I have been on both the author and the referee sides, but I was wondering how editors approach their task. In particular, to what level of detail do you read the paper you assign to referees, and when (i.e. before or after receiving the reviews)?
From conversations with a mentor who was the editor-in-chief for a major journal, if you take the responsibility seriously, you need to have enough of an understanding of the papers assigned to you to figure out which referees will be suitable for a paper, while not taking so much time to read it that you can't process all of them for lack of time. As mentioned above, you need to at least a "high-level" read of the paper before assigning it to the referees. If the paper comes back with mixed reviews, it probably requires a careful re-read; if the reviews are uniform in recommending for or against publication, then it may not be as critical.

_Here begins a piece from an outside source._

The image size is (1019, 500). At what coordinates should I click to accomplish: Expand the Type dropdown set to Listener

However, the editor will want to read papers when revisions come in, so that may mean going through a paper several times during the course of the review process.
In addition to the reply from aeismail to which I agree you need to add several other aspects. First, let's emphasise that good indepth knowledge of the field is vital.

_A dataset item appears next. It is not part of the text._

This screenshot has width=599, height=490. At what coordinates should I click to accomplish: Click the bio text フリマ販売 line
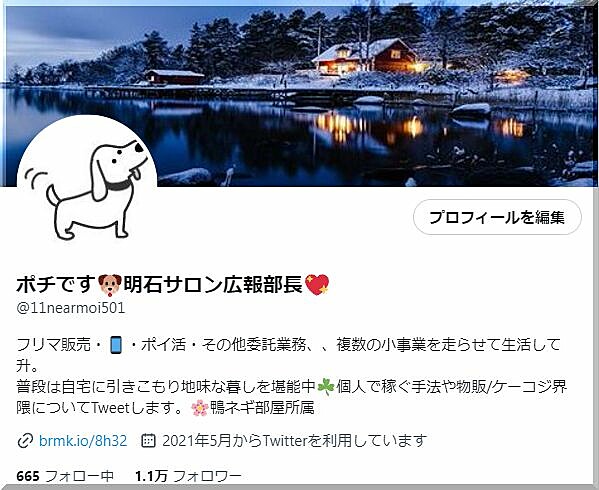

The first stage for an editor is to assess whether the paper is appropriate for the journal, that it follows instructions for authors and is of reasonable technical quality to go to review (figures in order, language ok etc.)

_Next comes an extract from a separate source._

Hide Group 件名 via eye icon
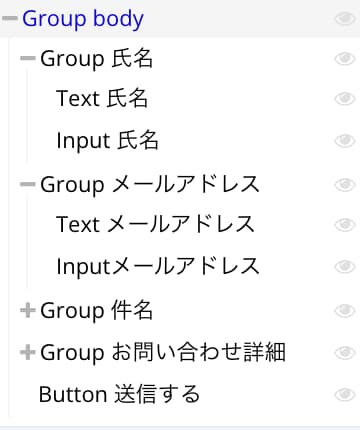The image size is (360, 430). (x=345, y=310)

The second stage for an editor is as was already stated to identify and assign referees based on the content of the papeer and reviewers speciality.
The third stage is to assess the reviewers comments and provide the author(s) with an educated summary of the reviewers work and possibly help by providing guidelines as to how to handle the reviews, emphasising some comments and possibly de-emphasising others. It not uncommon that reviews differ widely and in such cases the editor must be able to mediate, alternatively assign additional reviewers. This means apply objectivity and evaluate reviews. It also means you need to understand (at a deeper level) the paper and the comments that go with it.
The fourth stage concerns the revised work. Once the revised version is back from the author you need to evaluate the authors response to the reviewers comments. The author may not agree with the reviewers comments and it is the editors job to judge the revisons and make appropriate decisions (for additional review or accept/reject).
It might be appropriate to point out here that the editor is not just an evaluator but also a mediator. Disagrements between authors and reviewers are common. Some reviewers may have good points but terible ways of conveying them. In such cases the editor must place him/herself above the infected views and convey the essential points being made to the author.
The fifth stage concerns final decisions. This can be a formality but to have an editor sign off on a paper for publication means it has gone through peer review/revisions in a satisfactory way and is sound. So it is an important final step.